Synthesis of organic compounds to model biological systems.

Date of Award


Document Type



College of Liberal Arts

Degree Name

Bachelor in Arts


Biological systems are composed of large mcro-molecules that are responsible for the regulatory functions in the cell. These systems are important in order to learn about how the cell works and how it repairs itself. Additionally, these macromolecules are often used in industrial applications. Some of the research done on biological systems uses small molecules to study these macro-molecules. Small organic molecules can be synthesized and used to mimic the biological system of interest to learn about its stability, or its mechanistic pathway as well as other important aspects.

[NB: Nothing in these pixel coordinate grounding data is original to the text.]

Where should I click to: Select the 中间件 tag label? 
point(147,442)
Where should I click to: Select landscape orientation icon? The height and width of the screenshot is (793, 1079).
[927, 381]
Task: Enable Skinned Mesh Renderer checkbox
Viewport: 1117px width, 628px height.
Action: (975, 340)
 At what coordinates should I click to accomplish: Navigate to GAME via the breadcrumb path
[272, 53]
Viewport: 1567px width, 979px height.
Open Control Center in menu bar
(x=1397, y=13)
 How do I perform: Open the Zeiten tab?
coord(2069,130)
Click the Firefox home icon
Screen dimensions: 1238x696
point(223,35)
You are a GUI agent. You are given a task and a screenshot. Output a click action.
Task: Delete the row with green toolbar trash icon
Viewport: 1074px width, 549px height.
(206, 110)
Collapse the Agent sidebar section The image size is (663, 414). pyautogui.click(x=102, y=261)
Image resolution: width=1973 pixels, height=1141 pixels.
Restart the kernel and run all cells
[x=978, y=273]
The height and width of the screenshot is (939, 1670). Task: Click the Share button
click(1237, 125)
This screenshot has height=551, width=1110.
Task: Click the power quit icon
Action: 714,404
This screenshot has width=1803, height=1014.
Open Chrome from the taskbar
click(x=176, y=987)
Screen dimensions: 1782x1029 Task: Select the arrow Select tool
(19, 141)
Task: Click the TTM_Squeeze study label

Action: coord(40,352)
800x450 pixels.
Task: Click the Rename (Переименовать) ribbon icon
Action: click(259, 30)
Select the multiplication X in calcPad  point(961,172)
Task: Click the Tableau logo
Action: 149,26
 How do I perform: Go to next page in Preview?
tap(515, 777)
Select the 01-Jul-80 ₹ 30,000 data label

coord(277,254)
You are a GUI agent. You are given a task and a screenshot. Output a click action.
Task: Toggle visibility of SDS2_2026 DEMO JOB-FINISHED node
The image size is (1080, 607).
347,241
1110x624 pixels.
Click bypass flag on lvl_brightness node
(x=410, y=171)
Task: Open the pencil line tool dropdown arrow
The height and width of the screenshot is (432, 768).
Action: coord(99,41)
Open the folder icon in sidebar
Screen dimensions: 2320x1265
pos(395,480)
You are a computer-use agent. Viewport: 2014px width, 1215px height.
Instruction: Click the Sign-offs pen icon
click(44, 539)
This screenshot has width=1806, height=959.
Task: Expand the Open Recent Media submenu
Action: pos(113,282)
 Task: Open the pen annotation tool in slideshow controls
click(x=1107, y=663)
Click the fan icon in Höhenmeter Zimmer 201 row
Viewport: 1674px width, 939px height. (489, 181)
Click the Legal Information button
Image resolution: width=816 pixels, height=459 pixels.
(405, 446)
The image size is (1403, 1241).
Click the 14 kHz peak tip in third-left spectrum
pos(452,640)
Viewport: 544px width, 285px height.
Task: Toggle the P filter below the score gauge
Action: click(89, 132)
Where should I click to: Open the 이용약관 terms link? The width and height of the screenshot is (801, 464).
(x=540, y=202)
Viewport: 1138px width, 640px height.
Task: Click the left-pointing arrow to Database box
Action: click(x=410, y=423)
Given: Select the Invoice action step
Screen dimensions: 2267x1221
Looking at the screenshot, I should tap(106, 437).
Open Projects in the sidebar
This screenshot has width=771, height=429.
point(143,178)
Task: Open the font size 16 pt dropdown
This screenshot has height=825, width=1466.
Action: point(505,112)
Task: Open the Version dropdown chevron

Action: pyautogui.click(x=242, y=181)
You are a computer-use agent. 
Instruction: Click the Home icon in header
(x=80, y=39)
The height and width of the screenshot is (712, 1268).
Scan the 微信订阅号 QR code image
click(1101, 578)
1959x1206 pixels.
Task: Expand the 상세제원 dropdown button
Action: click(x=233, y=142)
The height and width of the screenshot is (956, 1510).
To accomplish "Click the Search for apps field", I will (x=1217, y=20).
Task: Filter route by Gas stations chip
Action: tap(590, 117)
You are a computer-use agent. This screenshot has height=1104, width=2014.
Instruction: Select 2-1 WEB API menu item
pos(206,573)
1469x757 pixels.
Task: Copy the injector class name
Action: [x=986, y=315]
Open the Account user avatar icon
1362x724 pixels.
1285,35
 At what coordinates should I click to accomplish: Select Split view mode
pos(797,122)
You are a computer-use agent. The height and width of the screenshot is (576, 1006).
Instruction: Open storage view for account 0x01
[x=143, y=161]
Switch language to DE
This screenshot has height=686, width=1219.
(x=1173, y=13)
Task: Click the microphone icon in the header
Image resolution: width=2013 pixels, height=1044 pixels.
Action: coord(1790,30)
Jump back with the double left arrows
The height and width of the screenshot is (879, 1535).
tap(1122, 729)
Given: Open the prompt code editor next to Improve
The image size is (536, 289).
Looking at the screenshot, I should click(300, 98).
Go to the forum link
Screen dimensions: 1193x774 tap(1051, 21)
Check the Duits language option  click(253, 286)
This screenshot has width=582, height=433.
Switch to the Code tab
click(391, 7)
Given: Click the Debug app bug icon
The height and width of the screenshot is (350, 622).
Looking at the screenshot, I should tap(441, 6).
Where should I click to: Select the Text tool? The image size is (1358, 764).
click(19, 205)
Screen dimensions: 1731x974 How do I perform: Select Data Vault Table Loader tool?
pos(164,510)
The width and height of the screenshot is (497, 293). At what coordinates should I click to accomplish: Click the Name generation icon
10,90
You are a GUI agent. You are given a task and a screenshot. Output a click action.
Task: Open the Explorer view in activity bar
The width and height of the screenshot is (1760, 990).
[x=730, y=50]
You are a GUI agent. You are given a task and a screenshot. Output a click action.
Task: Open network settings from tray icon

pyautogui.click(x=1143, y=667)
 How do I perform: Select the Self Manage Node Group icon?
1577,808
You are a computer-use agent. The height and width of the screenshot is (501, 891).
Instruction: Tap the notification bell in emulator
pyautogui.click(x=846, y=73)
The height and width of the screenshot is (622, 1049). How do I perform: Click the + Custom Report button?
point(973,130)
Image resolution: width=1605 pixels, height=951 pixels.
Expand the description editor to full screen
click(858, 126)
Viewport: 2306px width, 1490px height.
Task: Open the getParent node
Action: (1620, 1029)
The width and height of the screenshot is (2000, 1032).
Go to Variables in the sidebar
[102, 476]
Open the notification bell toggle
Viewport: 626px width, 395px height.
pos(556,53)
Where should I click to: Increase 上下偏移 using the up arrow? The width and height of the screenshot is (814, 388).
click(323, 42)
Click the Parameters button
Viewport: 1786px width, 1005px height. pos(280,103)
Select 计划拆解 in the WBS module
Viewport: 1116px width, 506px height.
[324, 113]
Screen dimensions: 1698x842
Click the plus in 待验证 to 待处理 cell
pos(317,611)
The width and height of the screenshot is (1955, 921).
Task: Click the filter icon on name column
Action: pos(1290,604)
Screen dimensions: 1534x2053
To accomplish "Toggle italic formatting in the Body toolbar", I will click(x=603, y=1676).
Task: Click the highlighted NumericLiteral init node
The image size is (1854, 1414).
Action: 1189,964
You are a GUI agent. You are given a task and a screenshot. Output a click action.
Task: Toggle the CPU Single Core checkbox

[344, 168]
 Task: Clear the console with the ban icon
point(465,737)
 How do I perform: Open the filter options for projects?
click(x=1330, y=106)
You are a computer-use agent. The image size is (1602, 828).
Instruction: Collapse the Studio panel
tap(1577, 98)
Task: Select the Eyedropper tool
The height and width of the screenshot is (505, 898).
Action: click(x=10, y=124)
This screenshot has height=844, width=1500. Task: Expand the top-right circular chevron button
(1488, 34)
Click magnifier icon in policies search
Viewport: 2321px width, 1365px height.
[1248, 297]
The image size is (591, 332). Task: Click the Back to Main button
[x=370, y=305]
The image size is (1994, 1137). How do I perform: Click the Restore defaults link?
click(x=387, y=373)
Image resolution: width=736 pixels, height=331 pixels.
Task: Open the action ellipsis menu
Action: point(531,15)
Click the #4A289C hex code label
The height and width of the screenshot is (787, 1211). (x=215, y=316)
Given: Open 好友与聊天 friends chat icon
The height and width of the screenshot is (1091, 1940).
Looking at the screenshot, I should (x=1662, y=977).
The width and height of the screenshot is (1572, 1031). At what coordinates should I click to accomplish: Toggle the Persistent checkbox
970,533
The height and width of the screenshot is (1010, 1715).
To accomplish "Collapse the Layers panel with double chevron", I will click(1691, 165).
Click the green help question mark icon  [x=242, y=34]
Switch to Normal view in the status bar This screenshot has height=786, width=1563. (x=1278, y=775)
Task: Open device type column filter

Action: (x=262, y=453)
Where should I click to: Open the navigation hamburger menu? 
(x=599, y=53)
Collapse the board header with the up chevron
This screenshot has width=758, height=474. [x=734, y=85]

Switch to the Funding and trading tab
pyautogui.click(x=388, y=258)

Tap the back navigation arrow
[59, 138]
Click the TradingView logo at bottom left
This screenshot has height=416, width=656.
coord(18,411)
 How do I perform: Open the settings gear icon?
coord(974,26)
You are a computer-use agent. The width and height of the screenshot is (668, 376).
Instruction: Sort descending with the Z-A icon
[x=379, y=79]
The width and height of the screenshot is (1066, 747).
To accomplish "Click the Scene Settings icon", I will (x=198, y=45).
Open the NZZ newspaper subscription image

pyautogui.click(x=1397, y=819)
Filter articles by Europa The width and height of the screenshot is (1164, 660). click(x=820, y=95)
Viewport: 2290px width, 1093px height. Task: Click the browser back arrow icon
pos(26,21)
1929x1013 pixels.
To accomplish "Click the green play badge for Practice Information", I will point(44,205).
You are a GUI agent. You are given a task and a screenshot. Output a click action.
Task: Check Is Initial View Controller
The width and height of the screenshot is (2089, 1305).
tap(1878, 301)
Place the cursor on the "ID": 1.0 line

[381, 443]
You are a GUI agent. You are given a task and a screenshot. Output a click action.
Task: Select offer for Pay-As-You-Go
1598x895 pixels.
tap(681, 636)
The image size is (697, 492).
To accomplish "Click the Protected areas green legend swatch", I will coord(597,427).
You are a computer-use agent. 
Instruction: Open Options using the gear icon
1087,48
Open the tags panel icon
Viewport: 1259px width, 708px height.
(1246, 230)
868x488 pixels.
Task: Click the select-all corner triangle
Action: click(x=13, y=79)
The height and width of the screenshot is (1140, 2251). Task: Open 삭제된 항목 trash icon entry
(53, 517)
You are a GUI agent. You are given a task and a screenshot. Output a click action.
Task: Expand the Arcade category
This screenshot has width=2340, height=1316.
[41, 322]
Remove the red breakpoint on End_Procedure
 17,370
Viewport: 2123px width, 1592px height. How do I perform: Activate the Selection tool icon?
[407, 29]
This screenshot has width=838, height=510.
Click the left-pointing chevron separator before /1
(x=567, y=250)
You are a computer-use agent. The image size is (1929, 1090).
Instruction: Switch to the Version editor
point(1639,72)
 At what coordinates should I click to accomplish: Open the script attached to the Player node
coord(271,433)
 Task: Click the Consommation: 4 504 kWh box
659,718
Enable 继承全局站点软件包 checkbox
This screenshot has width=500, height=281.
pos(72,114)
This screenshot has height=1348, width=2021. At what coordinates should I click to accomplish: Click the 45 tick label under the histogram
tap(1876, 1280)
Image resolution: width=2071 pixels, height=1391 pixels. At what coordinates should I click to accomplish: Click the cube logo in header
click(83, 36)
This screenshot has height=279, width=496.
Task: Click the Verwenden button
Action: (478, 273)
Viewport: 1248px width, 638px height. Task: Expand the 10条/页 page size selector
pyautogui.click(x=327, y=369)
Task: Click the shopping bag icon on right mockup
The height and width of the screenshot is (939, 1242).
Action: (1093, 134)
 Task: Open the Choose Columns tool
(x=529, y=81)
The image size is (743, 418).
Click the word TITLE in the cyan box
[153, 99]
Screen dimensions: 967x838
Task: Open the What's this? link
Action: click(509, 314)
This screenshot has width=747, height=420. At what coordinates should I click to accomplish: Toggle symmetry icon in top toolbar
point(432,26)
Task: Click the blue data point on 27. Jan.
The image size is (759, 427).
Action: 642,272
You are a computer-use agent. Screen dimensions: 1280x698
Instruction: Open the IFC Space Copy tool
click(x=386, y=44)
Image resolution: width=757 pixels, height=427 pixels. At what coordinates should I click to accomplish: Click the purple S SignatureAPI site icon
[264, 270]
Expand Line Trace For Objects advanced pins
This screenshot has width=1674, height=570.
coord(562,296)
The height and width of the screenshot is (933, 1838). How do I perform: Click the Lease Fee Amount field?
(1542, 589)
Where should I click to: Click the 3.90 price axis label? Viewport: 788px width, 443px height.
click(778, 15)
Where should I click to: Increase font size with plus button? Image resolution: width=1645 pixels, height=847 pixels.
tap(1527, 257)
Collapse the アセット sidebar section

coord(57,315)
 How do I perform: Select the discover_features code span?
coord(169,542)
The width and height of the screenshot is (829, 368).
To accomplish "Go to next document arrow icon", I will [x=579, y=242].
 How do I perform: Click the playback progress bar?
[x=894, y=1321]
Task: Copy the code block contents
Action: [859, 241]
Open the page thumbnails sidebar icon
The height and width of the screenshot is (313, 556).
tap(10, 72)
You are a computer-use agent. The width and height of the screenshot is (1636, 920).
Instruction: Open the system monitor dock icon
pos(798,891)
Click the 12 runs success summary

Surface salt bridge interactions are non-covalent interactions that are formed between two oppositely charged residues. The strength of surface salt bridges are still contentious regarding their contributions to the stability of a protein. During the course of this project, we sought to synthesize a biphenyl derivative, which mimics a solvent exposed salt bridge interaction, to measure the strength of this type of interaction present in protein. 2-Bromoxylene-m-xylene was converted to a diacid, then to a diester, then to a monoacid. 3-Hydroxypropionitrile was oxidized and then the addition of a protecting group was added to the alcohol. Once the final target molecule is isolated, the strength of the surface salt bridge interaction will be measured using NMR. Another project where a small molecule approach may be helpful is in phosphorodithioates. Phosphorodithioates are modified oligonucleotides that are used to study phosphodiester cleavage. Phosphodiester cleavage happens relatively slowly, but can be catalyzed by a divalent metal ion. The mechanism for phosphodiester cleavage, and in particular the mechanism of metal-ion catalysis, is still the subject of much investigation. In this project, we sought to synthesize 5'Uridine 3' Guanidine phosphorodithioate dinucleotide, (UPS-b2-sG), in order to use this molecule for kinetic studies and determine the role of metal ions in phosphodiester cleavage. The compound that has been successfully synthesized thus far is the phosphorothioamidite intermediate, with a 75.22% crude yield. An automated solid synthesizer, which would usually be used for such a synthesis was not available and thus a modified strategy was developed using a centrifuge tube. Once the phosphorodithioate dinucleotide has been synthesized, the Cassano lab will use this molecule to study whether phosphodiester cleavage occurs at the same rate as the -oxo analogue.